ワシントン・ポスト紙、25万人以上が購読解約 大統領選の支持見送りから急増
ニューヨーク(CNN) 米紙ワシントン・ポストが先週、大統領選で特定候補を支持しないと発表して以来、25万人以上の読者が同紙の購読を解約したことが分かった。解約は「大幅に急増」しているという。同紙が29日遅くに報じた。
同紙の報道によると、発行人のウィリアム・ルイス氏が25日に初めて発表したこの決定により、同紙は29日の夜までにデジタル購読者のおよそ10%を失った。この数字には25日以降に登録した可能性のある新規購読者や、購読を再開した人は考慮されていないという。

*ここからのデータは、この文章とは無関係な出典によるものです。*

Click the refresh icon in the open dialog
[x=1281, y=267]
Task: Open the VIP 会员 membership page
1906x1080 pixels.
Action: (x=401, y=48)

投票日まで2週間を切る中で行われたルイス氏の発表はポスト紙の数十年にわたる伝統を破るものだった。この発表を受け、著名人や元スタッフらを含む読者は直ちにこの動きに反旗を翻し、定期購読を解約したことをSNSに投稿した。同紙は、発表から数時間以内に解約が急増し始めたと報じた。

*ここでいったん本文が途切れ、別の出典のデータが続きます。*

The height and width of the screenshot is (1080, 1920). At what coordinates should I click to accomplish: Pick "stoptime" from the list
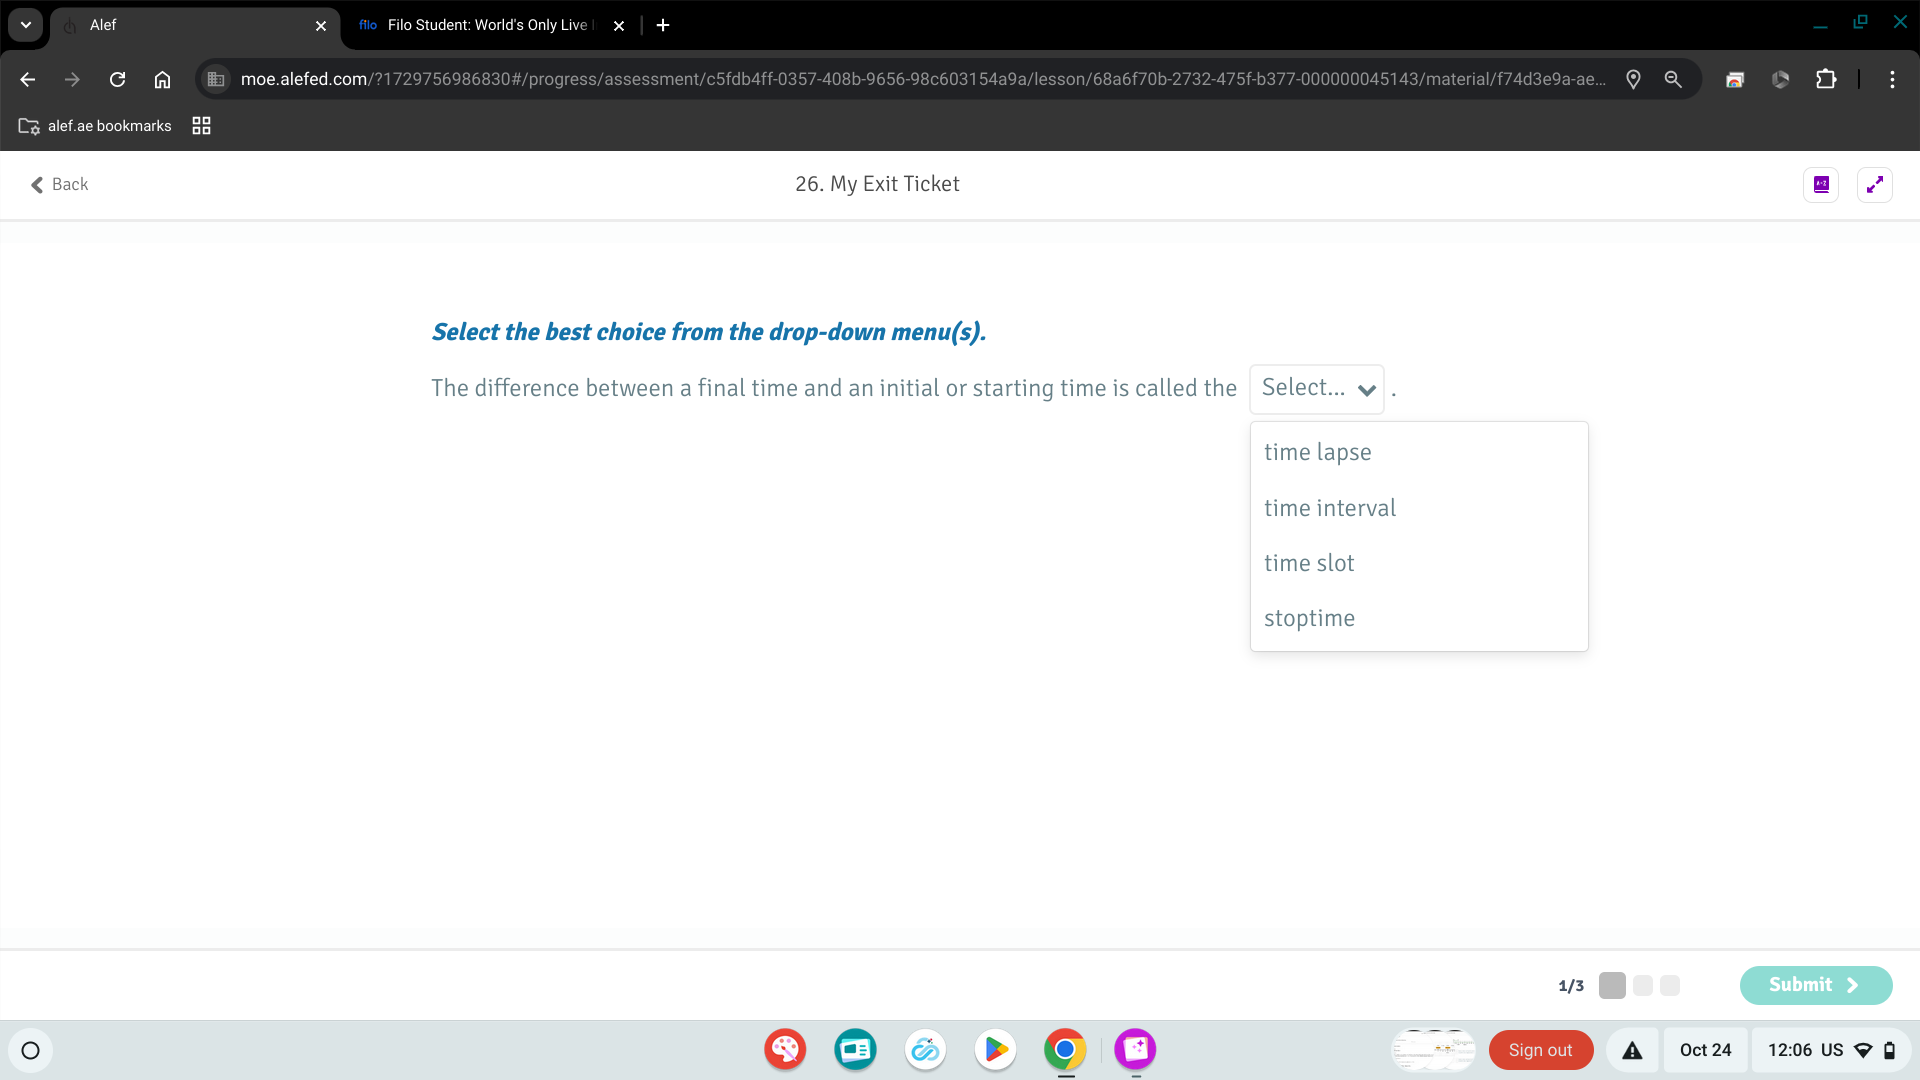[1309, 618]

読者やマーティー・バロン元編集局長を含む元スタッフらは、この決定を「臆病」で「卑劣」と断じ、同紙オーナーのジェフ・ベゾス氏が先んじて2期目のトランプ政権に屈しようとする動きとみなしている。
コロンビア大学ジャーナリズム大学院のビル・グルースキン教授は、「トランプ政権からの報復に対する恐怖以外に、支持の取りやめについて納得できる説明はないと思う」と語った。
宇宙企業ブルーオリジンなどを率いるベゾス氏は自身のビジネス上の利益がこの決定に影響を及ぼしたことを否定したが、グルースキン氏によると、大統領選での候補者の支持を公表することは新聞社の収益に影響する可能性があると指摘する。
購読者25万人減は「ジェフ・ベゾス氏にとっては小銭にもならないかもしれない」が、「ポスト紙が失う収入と読者はかなりの規模だ――明らかに当分の間、そして何年にもわたるかもしれない」という。